For months after experts determined that then-President-elect Joe Biden won the 2020 presidential election, former President Donald Trump's personal lawyer—Rudy Giuliani—was one of the biggest purveyors of the lie that Democrats coordinated widespread election fraud which "stole" the election from his client.
At no point has Giuliani provided any substantive evidence of his delusional claim, and his lies about election software company Dominion Voting Systems saw him slapped with a $1.3 billion defamation lawsuit.
The lies propped up by Giuliani to Trump's millions of followers played an undeniable role in the deadly siege on the U.S. Capitol by pro-Trump extremists. Just before the riot, Giuliani himself suggested "trial by combat" to a rally of Trump supporters who later marched to the Capitol.
As a result of the failed insurrection, Trump was impeached for a second time and is currently facing trial in the Senate.
Giuliani, nevertheless, continues to peddle conspiracy theories to anyone who will listen. One of the few listening is white nationalist and former Trump advisor Steve Bannon, whom Trump pardoned earlier this month for defrauding Trump's own supporters.
But even Bannon had to laugh when Giuliani offered his latest baseless accusation as to how the Capitol riots began.
On Bannon's "War Room" radio show, Giuliani claimed that anti-Trump Republican group The Lincoln Project had ties to the violence, saying:
"A lot of the people involved in the planning—Antifa—and even some right-wing groups were enemies of [Trump's] and that they were doing it in order to hurt him, including some right-wing groups that operate for the Lincoln Project or have been working with the Lincoln Project at various times."
Bannon interrupted Giuliani and asked him to elaborate, to which Giuliani responded:
"One of the people who organized this is well-known for having worked with the Lincoln Project in the past ... One of the people involved brought in right-wing groups that opposed Trump, and he brought them in specifically because he wanted to blow this thing up. He had the same motivation the antifa people had, so it isn't as if these right-wing groups were all pro-Trump."
Giuliani went on to repeat the lie that "antifa" and other anti-Trump entities planned the riot in order to weaken Trump's public perception.

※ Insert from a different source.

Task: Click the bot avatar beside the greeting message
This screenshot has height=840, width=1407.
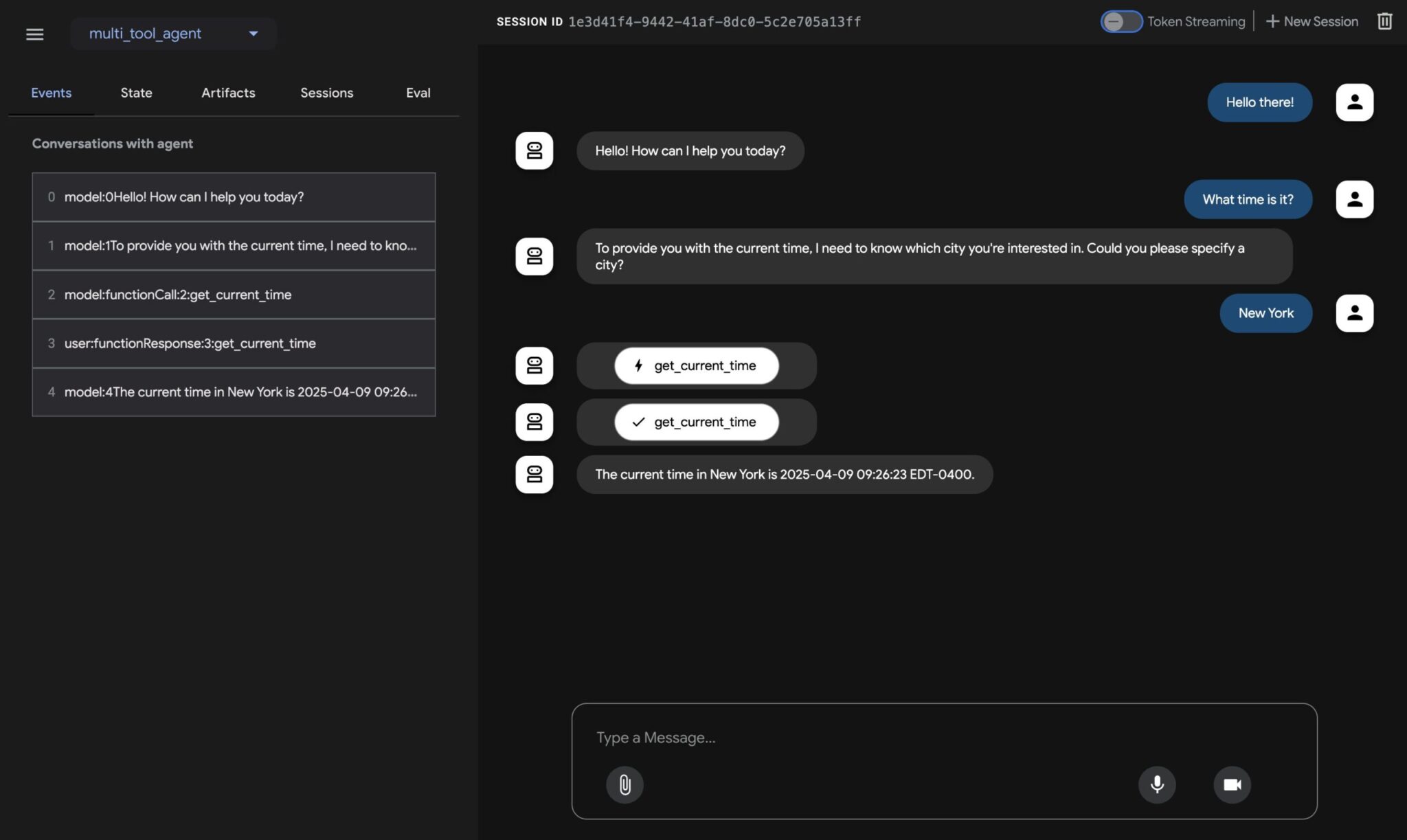Action: click(x=534, y=150)
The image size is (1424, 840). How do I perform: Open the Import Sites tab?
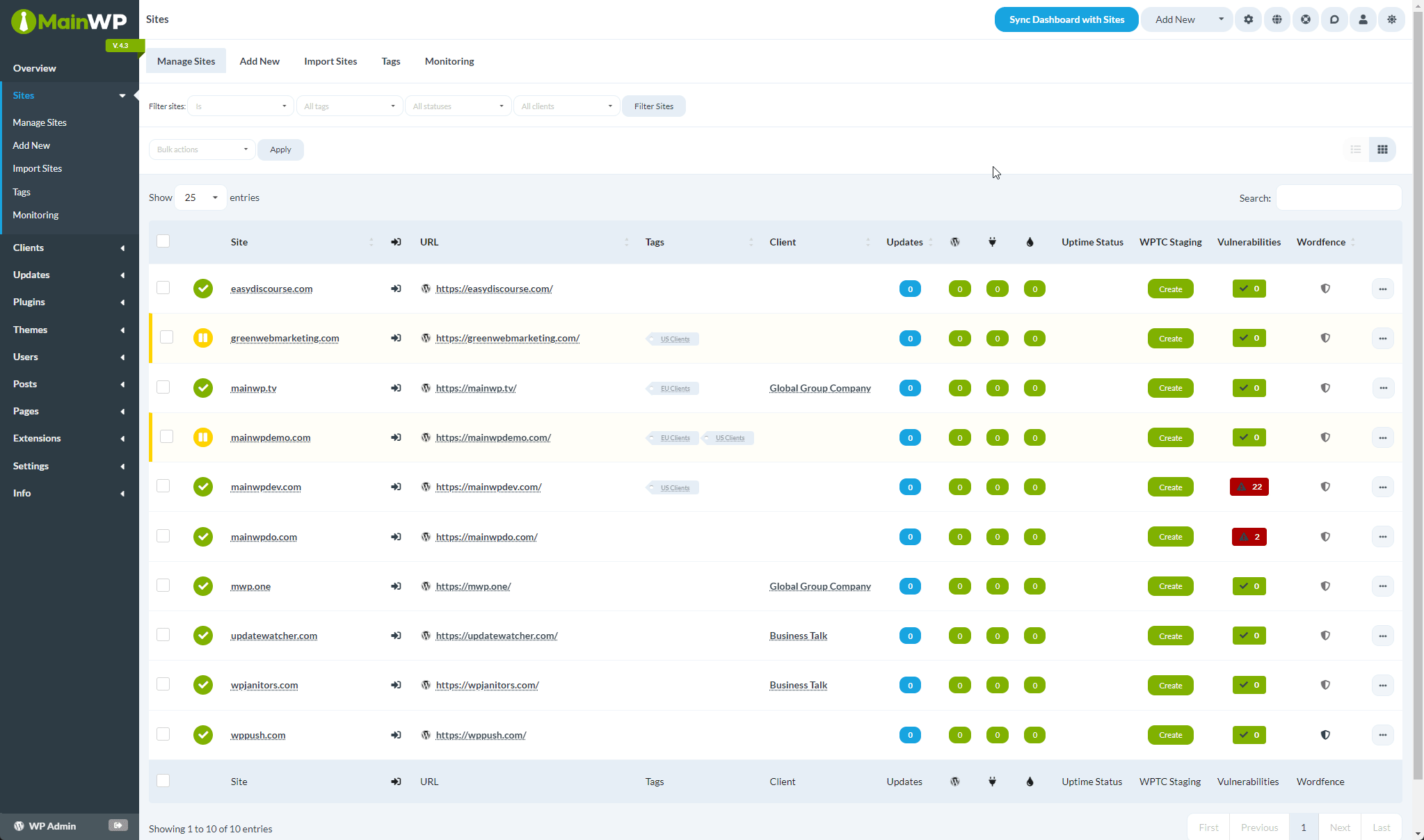[x=330, y=61]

The dozens of arrests since the Capitol riots have nearly all been of documented Trump supporters, and Trump's own Department of Justice said there was no indication of any antifa participation.
Bannon asked Giuliani to name the person he claimed had ties to the Lincoln Project and supposedly planned the riot, to which Giuliani responded:
"I don't know if I can reveal his name, because we have that from anonymous sources."
Bannon, through laughter, responded:
"You can't throw a charge out there like that and say, 'Oh yeah, I've got a double secret probation guy who I can't mention, but he worked for Romney and worked for the Lincoln Project."
Prominent Lincoln Project member and former Republican strategist Steve Schmidt reacted gleefully to the smears of his political action committee, hoping Giuliani's words would give the Lincoln Project grounds to sue him.
The Lincoln Project's Twitter account mocked Giuliani as well.
People knew Giuliani's claims were bogus when even a far-right personality like Bannon couldn't help but ridicule the baseless assertion.
The internet put Giuliani through the wringer.
Giuliani—ironically enough—is host of the Common Sense podcast.